■ **Task item A**:
In the passage on Ramadan, why does a fasting person at home not drink water even though no one would know? Answer in one to three sentences.
■ **Task item B**:
Reproduce word for word the part of the Ramadan passage starting with "The key word" and going on through "Allah in everything.".

**** Document extract ****

Say this and mean it: “O Lord, You kept me alive to reach this month. Don’t make me one of the deprived. Make me one of the ones who receives mercy. I’m at Your door, O Most Merciful of those who show mercy.”
The shaytan will tell us we’re presumptuous for asking. He’ll say we need to prove ourselves first, earn it, show we deserve it. Let’s not listen. Allah doesn’t need us to grovel. He wants us to hope in Him, to expect good from Him, to come to Him like a child runs to a parent knowing they’ll be welcomed.
A bootcamp
Allah says: «يَا أَيُّهَا الَّذِينَ آمَنُوا كُتِبَ عَلَيكُمُ الصِّيَامُ كَمَا كُتِبَ عَلَى الَّذِينَ مِن قَبلِكُم لَعَلَّكُم تَتَّقُونَ» “O you who believe, fasting is prescribed for you as it was prescribed for those before you, that you may become righteous.”
The key word is that last part. Taqwah. God-consciousness, awareness of Allah, righteousness, whatever translation you prefer. That’s what we’re after. That’s why Allah prescribed fasting in the first place.
Ramadan isn’t just about not eating during the day. It’s a taqwah school. One of the most intense training programs we’ll go through in our lives for learning how to be conscious of Allah in everything.
The scholars say fasting teaches us in ways nothing else can. When we fast, we’re denying ourselves things that are normally halal. Water, food, intimacy with our spouses. Completely permissible things that we give up from dawn to sunset because Allah told us to. Nobody’s watching us in our own homes. We could drink water and no one would know. But we don’t, because Allah knows.

**** Data extract ****

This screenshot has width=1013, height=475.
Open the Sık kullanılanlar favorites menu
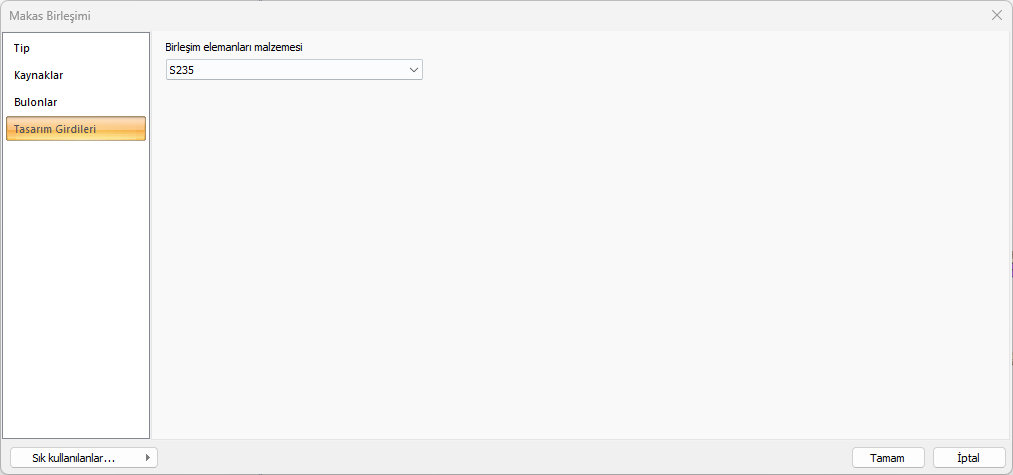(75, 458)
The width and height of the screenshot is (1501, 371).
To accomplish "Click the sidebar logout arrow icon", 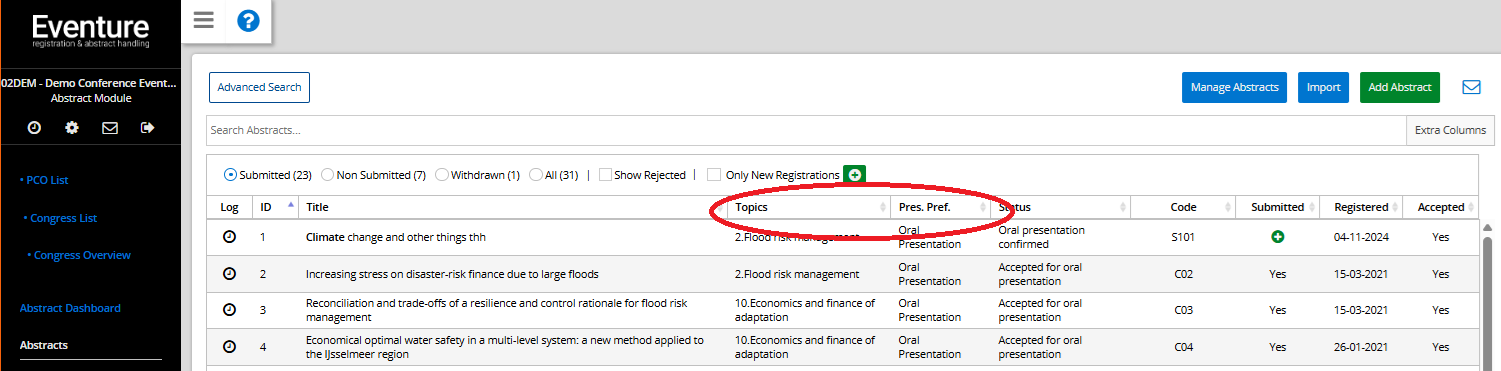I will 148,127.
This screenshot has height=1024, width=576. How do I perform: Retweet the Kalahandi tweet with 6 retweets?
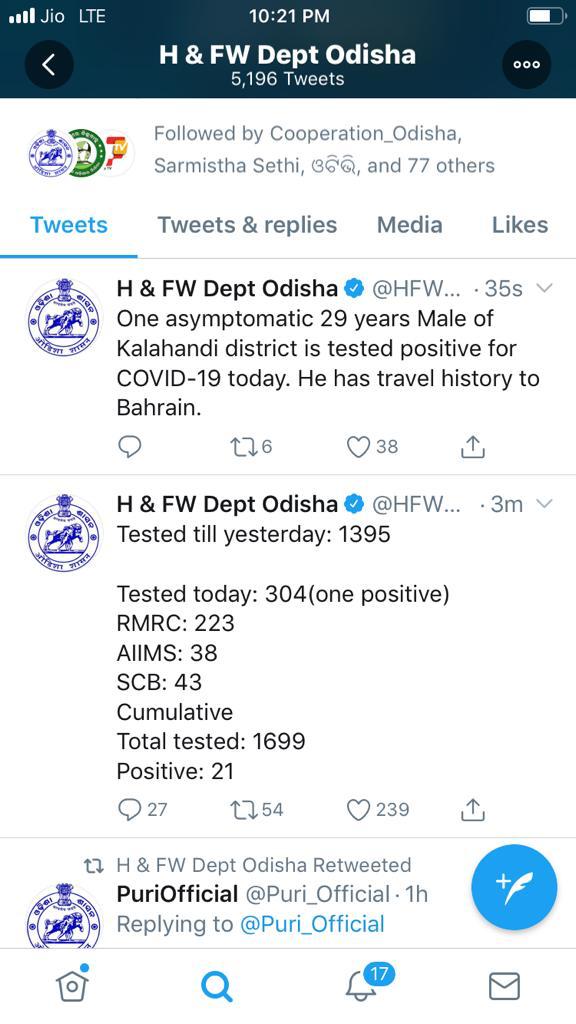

****

■ **Your response A**:
They hold back because Allah knows, even when nobody is watching them in their own homes. Water is normally halal, but they give it up from dawn to sunset because Allah told them to.

■ **Your response B**:
The key word is that last part. Taqwah. God-consciousness, awareness of Allah, righteousness, whatever translation you prefer. That’s what we’re after. That’s why Allah prescribed fasting in the first place.
Ramadan isn’t just about not eating during the day. It’s a taqwah school. One of the most intense training programs we’ll go through in our lives for learning how to be conscious of Allah in everything.